Uncanny X-Men #265-266
Issue(s): Uncanny X-Men #265, Uncanny X-Men #266
His species is called P!ndyr (personally i pronounce the exclamation point as an eye, but shout the first syllable: PIN-der!). No word on whether or not they are related to the Makluans (Fin Fang Foom's people). The story is that this P!ndyr was fighting a duel to prevent the assimilation of his people into the Shi'ar empire. Where it gets surprising is that the duel was a psychic one, and the Shi'ar's champion sounds a lot like Professor X.
We won't come back to this plot for almost a year.
The main story in this arc focuses on Storm, and introduces a new character named Gambit. But we won't meet Gambit until issue #266. This story brings to the forefront the subplot with Storm and the Shadow King that's been going on since she was seemingly killed during the battle with Nanny and then resurfaced as a child.

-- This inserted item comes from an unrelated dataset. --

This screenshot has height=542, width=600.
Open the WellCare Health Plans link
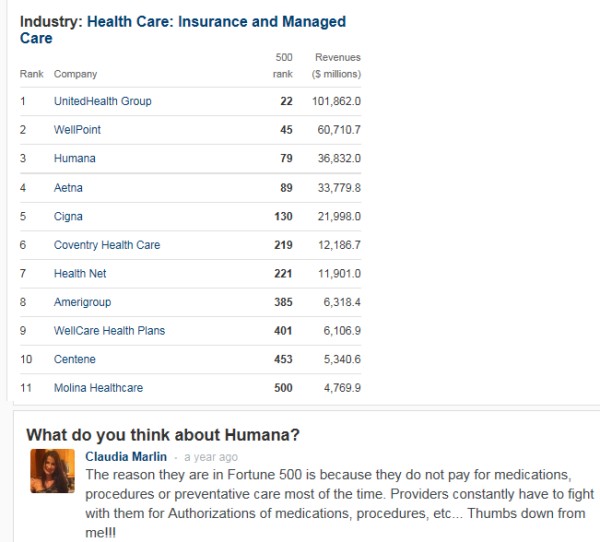109,330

Issue #265 begins with Storm - still a child, and thinking to herself in the Egyptian language, referencing Achmed El-Gibar, the man that taught her to be a thief - as she engages in some heroic thievery, raiding the home of a banker working for a drug cartel and triggering the alarm so that the police come to investigate his house. Her powers are working spottily.
When she does use them, Nanny and Orphan-Maker are able to detect her location, but that's set-up for next issue.
This issue's villain is the Shadow King. Despite the warnings from Colonel Alexei Vazhin in previous issues, Val Cooper is shown to now be under his thrall along with the doctor, Lian Shen.
Shadow King orders Cooper to kill off Mystique .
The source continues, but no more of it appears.